# SHORT PROBLEM:
Copy out every row from the line containing "Task: Open Time & language clock icon" down to the end of the rows, replacing "link" with "hyperlink" and keeping everything else unchanged. Omit the pictures.
•••••
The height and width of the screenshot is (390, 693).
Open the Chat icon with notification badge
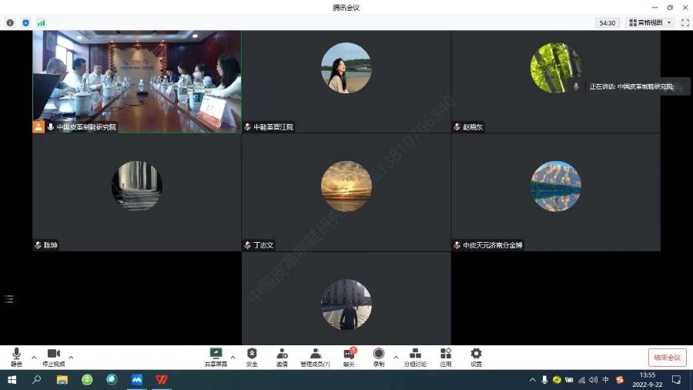pos(348,356)
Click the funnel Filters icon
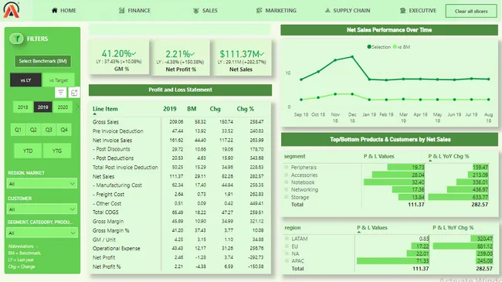The height and width of the screenshot is (282, 502). 16,39
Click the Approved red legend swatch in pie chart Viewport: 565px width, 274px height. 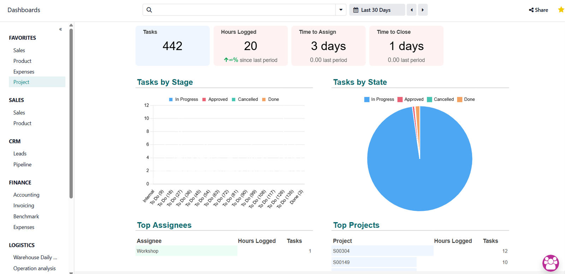tap(400, 99)
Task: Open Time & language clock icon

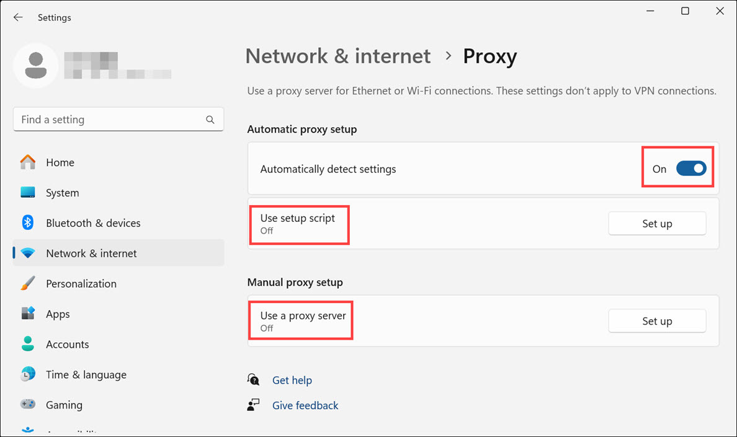Action: click(x=28, y=374)
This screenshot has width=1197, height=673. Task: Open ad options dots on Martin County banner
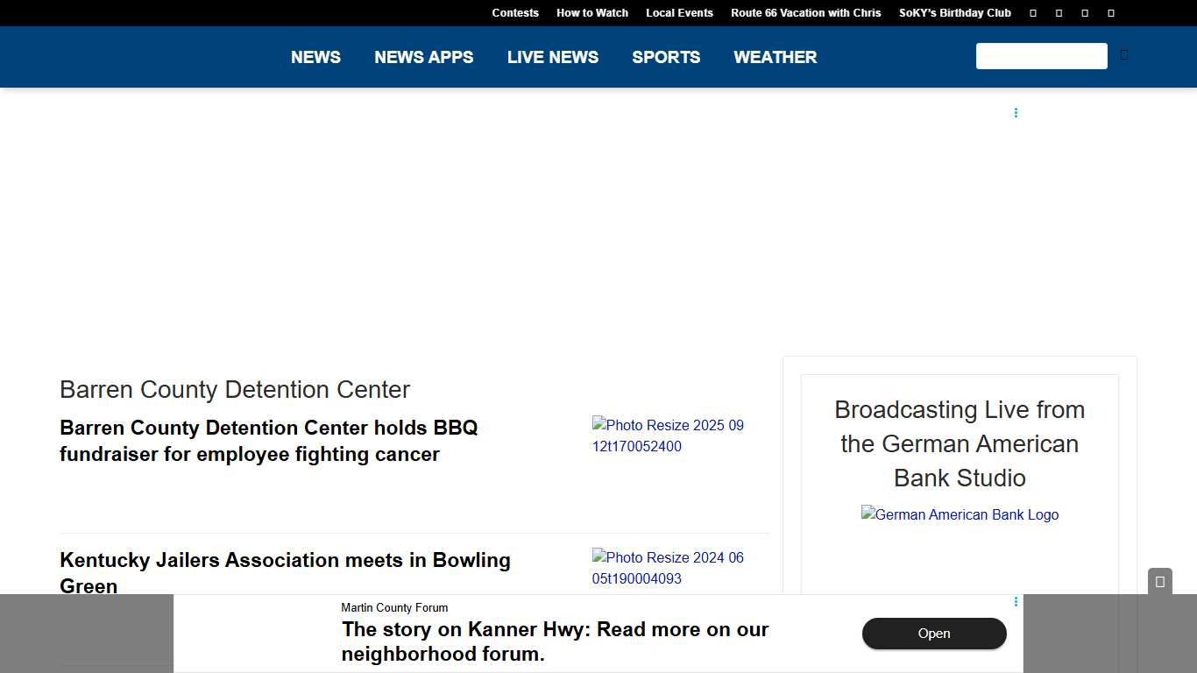(1016, 602)
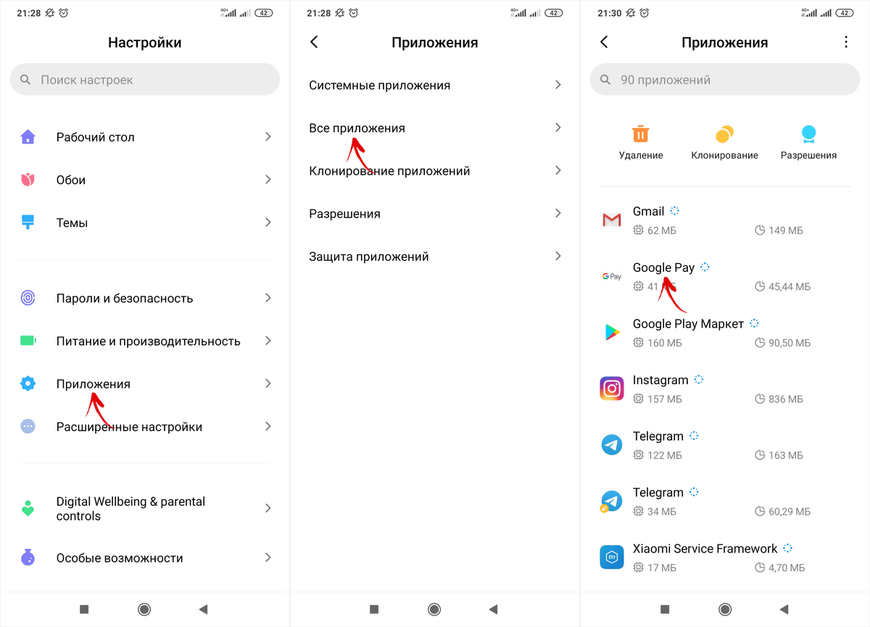Open Пароли и безопасность settings
This screenshot has width=870, height=627.
[x=145, y=298]
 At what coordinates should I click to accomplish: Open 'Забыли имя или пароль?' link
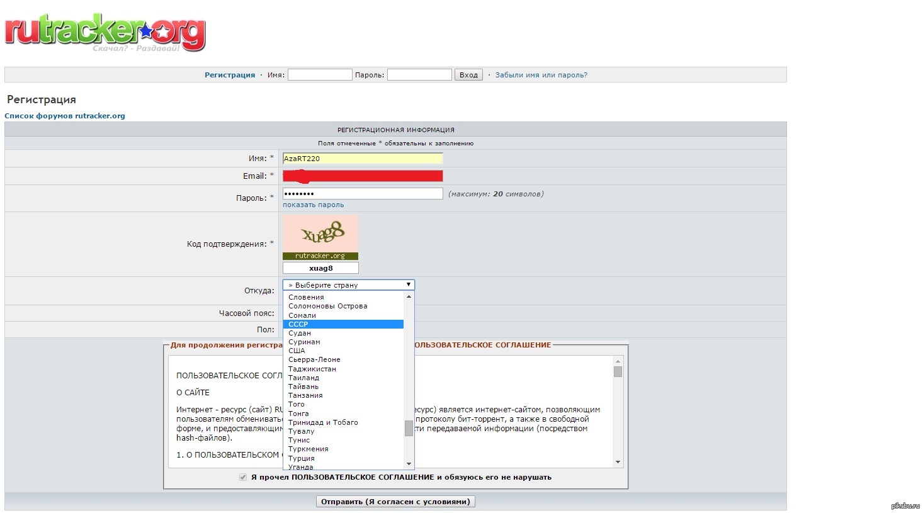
•••••
# WRITTEN ANSWER:
Task: Open Time & language clock icon

Action: click(x=28, y=374)
This screenshot has width=1197, height=673. Task: Open ad options dots on Martin County banner
(1016, 602)
Open Пароли и безопасность settings
This screenshot has width=870, height=627.
[x=145, y=298]
 At what coordinates should I click to accomplish: Open 'Забыли имя или пароль?' hyperlink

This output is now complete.